Three explosions, including two apparent car bombs, hit a hotel, car park and market in the early hours of Saturday morning in the resort. Egyptians and foreigners are among the fatalities with the police so far identifying Britons, Italians, Dutch and Qataris among the dead. Two different al-Qaeda terrorist linked groups have claimed responsibility for the attacks, although neither of the claims have been verified.

This is the latest in a series of attacks over the last twelve months that has targeted Egypt's tourism industry. Thirty-four people were killed last October in the resort of Taba, in the Sinai Peninsula were followed by two separate attacks on tourists in Cairo in April that killed three people.

Tourism key to the Egyptian economy

Naturally, the most important focus is on the human suffering and the loss of life. Business implications are secondary. That said, the economic impact will be significant. Tourism is the country's largest foreign exchange earner (tourist receipts reached USD 6.1 billion in 2004), directly accounts for 10% of GDP and employs 10% of the work force. Although it is too early to assess the full impact of the attacks, the historical precedent is not encouraging.

▬▬▬▬▬▬

### Direction
Translate this sentence from the text on attacks in Egypt into Spanish: "This is the latest in a series of attacks over the last twelve months that has targeted Egypt's tourism industry."

### Supplied information
▬▬▬▬▬▬

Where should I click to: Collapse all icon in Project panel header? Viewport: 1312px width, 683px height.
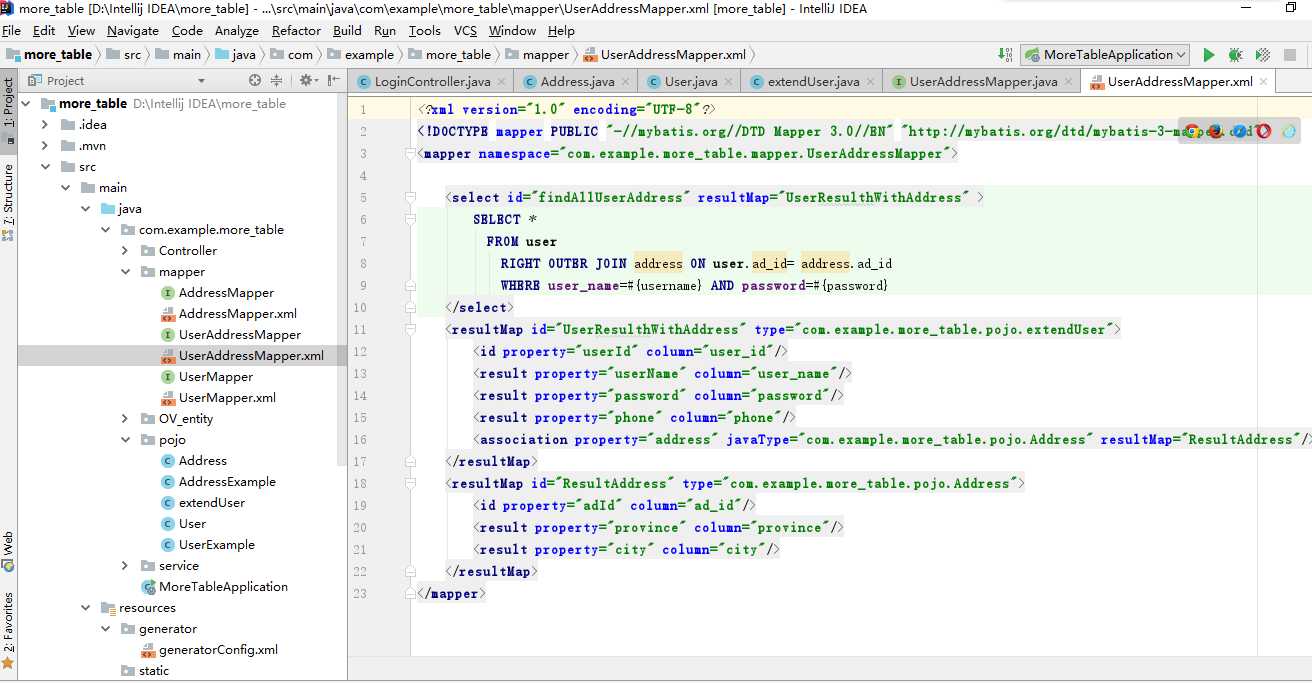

▬▬▬▬▬▬

### Expected answer
Este es el más reciente de una serie de ataques en los últimos doce meses que ha tenido como blanco la industria turística de Egipto.